The US Patent and Trademark Office's Trademark Trial and Appeal Board (TTAB) issued a decision in January in Blast Blow Dry Bar v Blown Away d/b/a Blast Blow Dry Bar which highlighted the importance for new businesses to seek protection of a mark that they plan on adopting as early as possible.

The applicant, an entity based in Minnesota called Blown Away d/b/a Blast Blow Dry Bar, had filed a trade mark application on an intent-to-use basis on December 10 2011 for the mark Blast Blow Dry Bar covering hair salon services. Absent a showing of an earlier date of first use, the date on which an applicant files an intent-touse- based application serves as the applicant's priority date. This application was opposed by an entity in Texas called Blast Blow Dry Bar which claimed priority based on limited use of the Blast Blow Dry mark in connection with hair salon services commencing on December 8 2011, just two days earlier.

Although the opposer had only provided its hair salon services to four customers and had done so free of charge, the TTAB ruled that such limited use still constituted "use in commerce" for purposes of determining priority.
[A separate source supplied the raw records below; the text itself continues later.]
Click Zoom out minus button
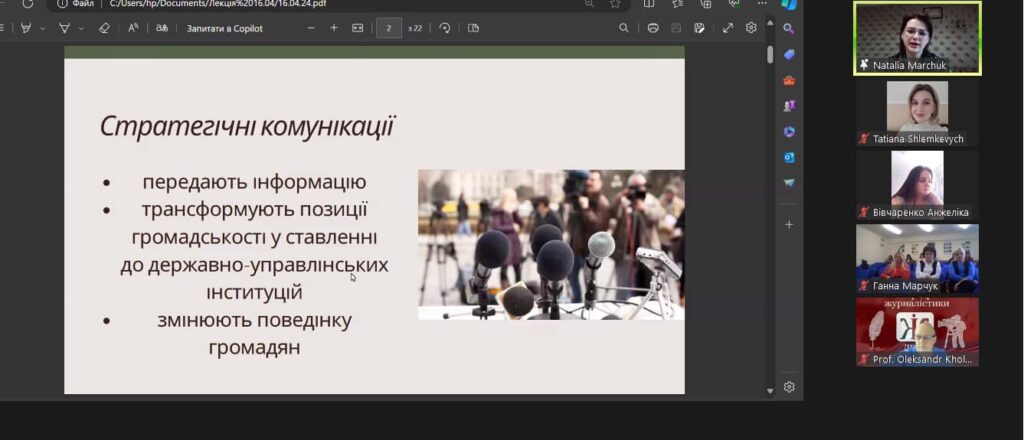 pos(311,28)
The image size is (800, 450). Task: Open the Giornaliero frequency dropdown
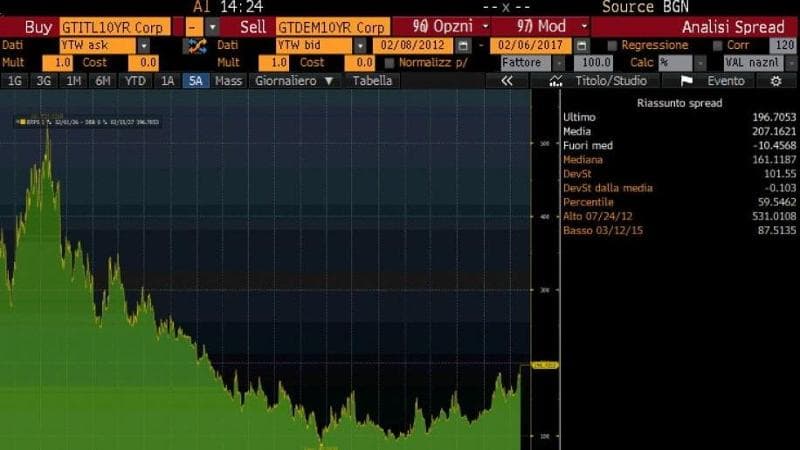[327, 81]

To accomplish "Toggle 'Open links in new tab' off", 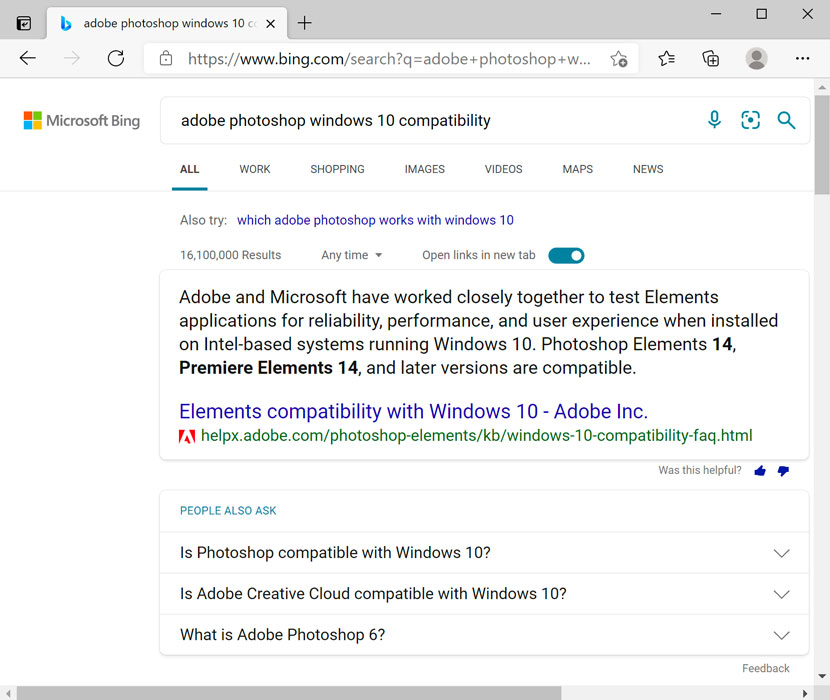I will pyautogui.click(x=566, y=255).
Specifically, the TTAB held that services did not need to be sold in order to be categorised as a use in commerce, noting that the use of a mark "in conjunction with the rendering of free services still constitutes a use in commerce under the Trademark Act".

While rendering services to only four customers is often considered to be too limited to establish use of a mark, the TTAB took the position that it constituted use in the case at hand in view of the low cost and limited nature of the parties' hair styling services, the local nature of the businesses, and the fact that the opposer was paid for offering the services to a larger number of customers shortly thereafter and then continued to use the mark in commerce.
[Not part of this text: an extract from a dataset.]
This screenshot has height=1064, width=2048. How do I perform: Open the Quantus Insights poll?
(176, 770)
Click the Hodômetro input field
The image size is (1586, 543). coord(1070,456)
Interestingly, the applicant had claimed to be using the mark at issue on December 8 as well but the TTAB found an integral distinction between the applicant's use and the opposer's use. While the opposer offered limited services on December 8, the applicant merely advertised hair salon services that day but did not actually perform any hair styling on that date. Therefore, the TTAB held that the opposer had priority, sustained the opposition and refused registration of the applicant's mark.

Although the opinion in Blast Blow Dry Bar is not citable as TTAB precedent, the decision serves as an integral reminder to brand owners of the importance of proceeding with filing an intent-to-use-based trade mark application – and thereby reserving rights to a mark – as soon as they have decided to adopt a particular mark. Had the applicant filed its trade mark application when it first decided to adopt the mark, form a company and secure a lease for its salon, all of which was done before opposer's December 8 first use date, the determination of priority would have been different. Delaying the decision to file an application, even by a few days, can result in a loss of priority and the inability to obtain the advantages conferred by ownership of a federal trade mark registration.